§ Фрагмент текста:
Старший из Голлов слеп и поэтому выпадает из времени: не видя предметов, он не может их назвать, а значит и заставить их существовать. Ему остается только слушать музыку небытия, предвещающую окончательное освобождение.
Во время встречи Уотта с отцом и сыном Голлами время, по сути, останавливается, замирает; то же самое должно было бы произойти и с Хармсом, если бы он «поймал момент». И действительно, его часы ломаются. Но, сломав часы, поэт не может добиться главного: время продолжает свой безостановочный ход. Признание собственного поражения заставляет его прибегнуть к методу перечисления, который так часто и настойчиво использует Уотт:
Другое дело, если сказать: «Запечатлевайте то, что происходит в этот момент». Это совсем другое дело.

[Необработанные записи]

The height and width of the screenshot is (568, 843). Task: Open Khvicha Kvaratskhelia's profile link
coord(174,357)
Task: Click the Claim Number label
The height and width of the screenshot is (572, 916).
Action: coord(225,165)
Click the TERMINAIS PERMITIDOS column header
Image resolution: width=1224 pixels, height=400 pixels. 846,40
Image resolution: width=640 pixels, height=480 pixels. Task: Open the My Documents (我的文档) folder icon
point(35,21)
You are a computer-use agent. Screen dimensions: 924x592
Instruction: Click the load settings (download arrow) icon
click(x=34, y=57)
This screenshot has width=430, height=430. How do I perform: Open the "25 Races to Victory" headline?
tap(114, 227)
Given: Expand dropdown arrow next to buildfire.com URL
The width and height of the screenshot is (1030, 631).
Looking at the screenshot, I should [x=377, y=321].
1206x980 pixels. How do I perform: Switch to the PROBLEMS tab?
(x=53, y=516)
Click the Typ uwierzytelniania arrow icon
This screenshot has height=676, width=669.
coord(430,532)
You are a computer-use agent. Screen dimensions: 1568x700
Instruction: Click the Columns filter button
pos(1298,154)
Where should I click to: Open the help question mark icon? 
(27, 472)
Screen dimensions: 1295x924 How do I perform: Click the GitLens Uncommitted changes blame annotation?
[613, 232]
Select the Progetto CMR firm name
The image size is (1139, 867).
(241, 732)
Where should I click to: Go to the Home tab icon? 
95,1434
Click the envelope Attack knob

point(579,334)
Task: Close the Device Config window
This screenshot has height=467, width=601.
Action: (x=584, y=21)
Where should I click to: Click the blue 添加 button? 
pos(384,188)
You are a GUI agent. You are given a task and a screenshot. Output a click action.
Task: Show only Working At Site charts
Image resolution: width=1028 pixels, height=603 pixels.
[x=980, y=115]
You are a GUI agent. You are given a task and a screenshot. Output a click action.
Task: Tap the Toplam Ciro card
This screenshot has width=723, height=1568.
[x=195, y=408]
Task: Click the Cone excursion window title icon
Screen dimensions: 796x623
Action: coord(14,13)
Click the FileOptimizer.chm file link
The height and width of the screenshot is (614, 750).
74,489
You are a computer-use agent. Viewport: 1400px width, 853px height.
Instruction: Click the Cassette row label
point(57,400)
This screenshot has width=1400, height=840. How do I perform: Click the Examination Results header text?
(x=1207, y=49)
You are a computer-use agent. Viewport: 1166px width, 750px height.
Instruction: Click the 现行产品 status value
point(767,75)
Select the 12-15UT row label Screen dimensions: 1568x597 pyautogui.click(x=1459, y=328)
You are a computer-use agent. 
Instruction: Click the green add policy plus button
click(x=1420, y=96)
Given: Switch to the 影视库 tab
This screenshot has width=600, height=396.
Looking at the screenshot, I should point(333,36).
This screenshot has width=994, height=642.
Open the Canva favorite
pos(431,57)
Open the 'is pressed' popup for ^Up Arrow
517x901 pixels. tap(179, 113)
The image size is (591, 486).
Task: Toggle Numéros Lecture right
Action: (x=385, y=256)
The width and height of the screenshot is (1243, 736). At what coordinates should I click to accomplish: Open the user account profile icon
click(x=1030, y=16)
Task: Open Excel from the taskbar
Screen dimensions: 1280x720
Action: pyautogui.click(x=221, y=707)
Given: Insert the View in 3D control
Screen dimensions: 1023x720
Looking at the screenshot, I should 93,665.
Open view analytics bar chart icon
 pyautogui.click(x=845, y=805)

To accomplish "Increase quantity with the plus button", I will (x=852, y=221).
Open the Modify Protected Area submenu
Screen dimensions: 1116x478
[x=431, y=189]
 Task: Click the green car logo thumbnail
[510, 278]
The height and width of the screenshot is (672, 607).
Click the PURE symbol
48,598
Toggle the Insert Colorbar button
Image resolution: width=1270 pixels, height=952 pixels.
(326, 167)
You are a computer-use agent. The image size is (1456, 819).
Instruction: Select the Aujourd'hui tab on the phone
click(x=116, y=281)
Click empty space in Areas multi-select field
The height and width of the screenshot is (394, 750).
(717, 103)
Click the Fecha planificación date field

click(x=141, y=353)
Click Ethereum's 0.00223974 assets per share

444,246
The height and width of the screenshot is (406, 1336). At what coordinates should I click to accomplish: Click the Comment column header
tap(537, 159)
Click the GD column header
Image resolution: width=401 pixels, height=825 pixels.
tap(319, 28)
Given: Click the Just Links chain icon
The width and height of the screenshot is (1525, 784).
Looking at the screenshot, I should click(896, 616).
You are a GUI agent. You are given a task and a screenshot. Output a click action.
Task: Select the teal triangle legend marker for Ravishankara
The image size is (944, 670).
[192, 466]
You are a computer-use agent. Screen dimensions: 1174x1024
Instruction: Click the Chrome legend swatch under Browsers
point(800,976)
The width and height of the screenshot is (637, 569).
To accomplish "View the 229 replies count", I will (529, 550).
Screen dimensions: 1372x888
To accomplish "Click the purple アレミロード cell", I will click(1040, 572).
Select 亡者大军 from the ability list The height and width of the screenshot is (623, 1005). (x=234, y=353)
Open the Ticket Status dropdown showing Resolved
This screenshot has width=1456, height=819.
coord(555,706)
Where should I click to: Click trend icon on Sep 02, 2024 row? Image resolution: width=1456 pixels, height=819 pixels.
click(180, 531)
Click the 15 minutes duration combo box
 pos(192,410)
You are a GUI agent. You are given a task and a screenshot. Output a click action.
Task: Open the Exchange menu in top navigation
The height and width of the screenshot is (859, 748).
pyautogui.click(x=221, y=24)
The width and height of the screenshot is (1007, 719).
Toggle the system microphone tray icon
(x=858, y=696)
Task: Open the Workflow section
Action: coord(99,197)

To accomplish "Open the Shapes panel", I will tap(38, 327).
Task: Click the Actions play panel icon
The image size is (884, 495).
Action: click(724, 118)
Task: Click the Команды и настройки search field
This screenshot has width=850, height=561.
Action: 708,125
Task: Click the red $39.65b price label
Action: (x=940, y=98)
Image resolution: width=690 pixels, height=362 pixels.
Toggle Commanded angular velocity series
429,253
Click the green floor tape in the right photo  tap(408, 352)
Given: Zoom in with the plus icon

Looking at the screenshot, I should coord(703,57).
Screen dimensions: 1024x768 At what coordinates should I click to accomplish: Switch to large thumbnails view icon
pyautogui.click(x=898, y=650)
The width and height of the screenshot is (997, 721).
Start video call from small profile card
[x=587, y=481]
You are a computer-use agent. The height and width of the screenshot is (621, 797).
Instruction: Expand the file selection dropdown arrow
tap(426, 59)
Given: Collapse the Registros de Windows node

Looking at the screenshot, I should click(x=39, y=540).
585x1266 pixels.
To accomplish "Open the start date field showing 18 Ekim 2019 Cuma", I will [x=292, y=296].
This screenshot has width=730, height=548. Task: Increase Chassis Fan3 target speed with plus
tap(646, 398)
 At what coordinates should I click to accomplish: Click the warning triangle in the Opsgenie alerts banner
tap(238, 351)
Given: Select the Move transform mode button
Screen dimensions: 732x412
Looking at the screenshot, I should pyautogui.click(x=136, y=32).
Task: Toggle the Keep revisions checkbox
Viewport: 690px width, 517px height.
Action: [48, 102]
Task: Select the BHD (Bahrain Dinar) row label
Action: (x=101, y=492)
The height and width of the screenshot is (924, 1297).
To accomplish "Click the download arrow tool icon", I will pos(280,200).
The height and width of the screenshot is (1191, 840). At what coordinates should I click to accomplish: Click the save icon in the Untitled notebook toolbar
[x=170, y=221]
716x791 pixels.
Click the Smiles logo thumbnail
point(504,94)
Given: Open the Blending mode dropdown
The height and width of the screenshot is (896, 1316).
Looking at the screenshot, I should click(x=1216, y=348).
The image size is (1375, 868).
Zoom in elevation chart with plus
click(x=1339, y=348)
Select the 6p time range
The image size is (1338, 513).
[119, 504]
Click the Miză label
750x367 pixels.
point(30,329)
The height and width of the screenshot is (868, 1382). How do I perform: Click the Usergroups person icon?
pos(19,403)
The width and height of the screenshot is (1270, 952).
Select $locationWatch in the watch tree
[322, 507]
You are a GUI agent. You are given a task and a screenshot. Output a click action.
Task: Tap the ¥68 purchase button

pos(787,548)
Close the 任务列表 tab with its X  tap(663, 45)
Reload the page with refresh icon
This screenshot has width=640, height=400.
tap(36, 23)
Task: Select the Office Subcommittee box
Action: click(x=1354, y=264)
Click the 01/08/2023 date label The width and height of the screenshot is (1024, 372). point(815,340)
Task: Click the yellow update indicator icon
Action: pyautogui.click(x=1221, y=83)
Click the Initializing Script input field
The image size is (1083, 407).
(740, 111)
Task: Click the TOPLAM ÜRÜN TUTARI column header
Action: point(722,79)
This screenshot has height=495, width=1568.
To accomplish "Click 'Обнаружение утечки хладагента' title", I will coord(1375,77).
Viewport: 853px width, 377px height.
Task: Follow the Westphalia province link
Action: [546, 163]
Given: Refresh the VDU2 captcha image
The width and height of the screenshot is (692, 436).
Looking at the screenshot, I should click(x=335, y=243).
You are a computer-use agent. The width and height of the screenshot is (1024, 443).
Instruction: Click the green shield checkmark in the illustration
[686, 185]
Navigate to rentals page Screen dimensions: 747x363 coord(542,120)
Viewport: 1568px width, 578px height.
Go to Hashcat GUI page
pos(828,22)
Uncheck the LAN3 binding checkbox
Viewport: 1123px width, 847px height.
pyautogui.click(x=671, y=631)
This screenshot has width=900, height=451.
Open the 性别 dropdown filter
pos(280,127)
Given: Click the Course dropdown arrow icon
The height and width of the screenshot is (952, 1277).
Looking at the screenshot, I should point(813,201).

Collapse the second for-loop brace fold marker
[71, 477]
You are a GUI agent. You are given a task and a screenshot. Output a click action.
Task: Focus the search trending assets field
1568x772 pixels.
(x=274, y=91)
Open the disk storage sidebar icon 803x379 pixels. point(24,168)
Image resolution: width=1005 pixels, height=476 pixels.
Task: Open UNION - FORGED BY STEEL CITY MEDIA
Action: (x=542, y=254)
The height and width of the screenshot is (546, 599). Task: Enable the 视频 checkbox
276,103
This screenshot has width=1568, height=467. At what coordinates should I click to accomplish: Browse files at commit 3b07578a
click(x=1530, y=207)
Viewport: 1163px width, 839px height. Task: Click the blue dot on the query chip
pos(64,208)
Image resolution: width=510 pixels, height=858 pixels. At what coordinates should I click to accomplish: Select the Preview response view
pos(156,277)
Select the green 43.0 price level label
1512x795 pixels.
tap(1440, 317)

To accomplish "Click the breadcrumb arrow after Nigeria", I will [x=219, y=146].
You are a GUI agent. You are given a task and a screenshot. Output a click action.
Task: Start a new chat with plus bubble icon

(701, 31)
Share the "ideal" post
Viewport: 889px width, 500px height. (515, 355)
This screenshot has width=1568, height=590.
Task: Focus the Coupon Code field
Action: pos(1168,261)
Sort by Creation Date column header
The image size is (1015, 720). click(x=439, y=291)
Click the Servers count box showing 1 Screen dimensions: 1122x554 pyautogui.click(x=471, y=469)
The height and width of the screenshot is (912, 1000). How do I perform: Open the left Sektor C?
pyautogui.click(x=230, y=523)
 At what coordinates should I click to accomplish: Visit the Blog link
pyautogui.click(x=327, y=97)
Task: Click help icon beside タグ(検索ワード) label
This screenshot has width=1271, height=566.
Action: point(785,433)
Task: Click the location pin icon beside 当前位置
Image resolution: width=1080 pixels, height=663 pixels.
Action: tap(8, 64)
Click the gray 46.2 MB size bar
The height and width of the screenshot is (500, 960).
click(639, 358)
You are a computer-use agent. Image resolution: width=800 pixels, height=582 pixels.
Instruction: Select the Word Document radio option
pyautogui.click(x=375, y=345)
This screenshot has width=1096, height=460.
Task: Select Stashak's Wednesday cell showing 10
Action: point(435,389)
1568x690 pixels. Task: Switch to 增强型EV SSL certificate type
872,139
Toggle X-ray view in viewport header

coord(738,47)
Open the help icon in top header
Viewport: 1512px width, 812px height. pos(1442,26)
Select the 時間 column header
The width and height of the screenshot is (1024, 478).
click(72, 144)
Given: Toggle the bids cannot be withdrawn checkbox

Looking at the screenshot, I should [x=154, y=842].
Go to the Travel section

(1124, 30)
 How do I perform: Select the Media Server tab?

§ Задания:
- A) Перечислите все имена собственные, упомянутые во фрагменте о времени у Уотта и Хармса.
- B) Найдите в записях все строки со словом «Increase» и выпишите их, учитывая регистр букв.
Фрагмент и записи никак не связаны между собой.

§ Ответы к заданиям:
- A) Голлы, Уотт, Хармс.

- B)
To accomplish "Increase quantity with the plus button", I will (x=852, y=221).
This screenshot has width=730, height=548. Task: Increase Chassis Fan3 target speed with plus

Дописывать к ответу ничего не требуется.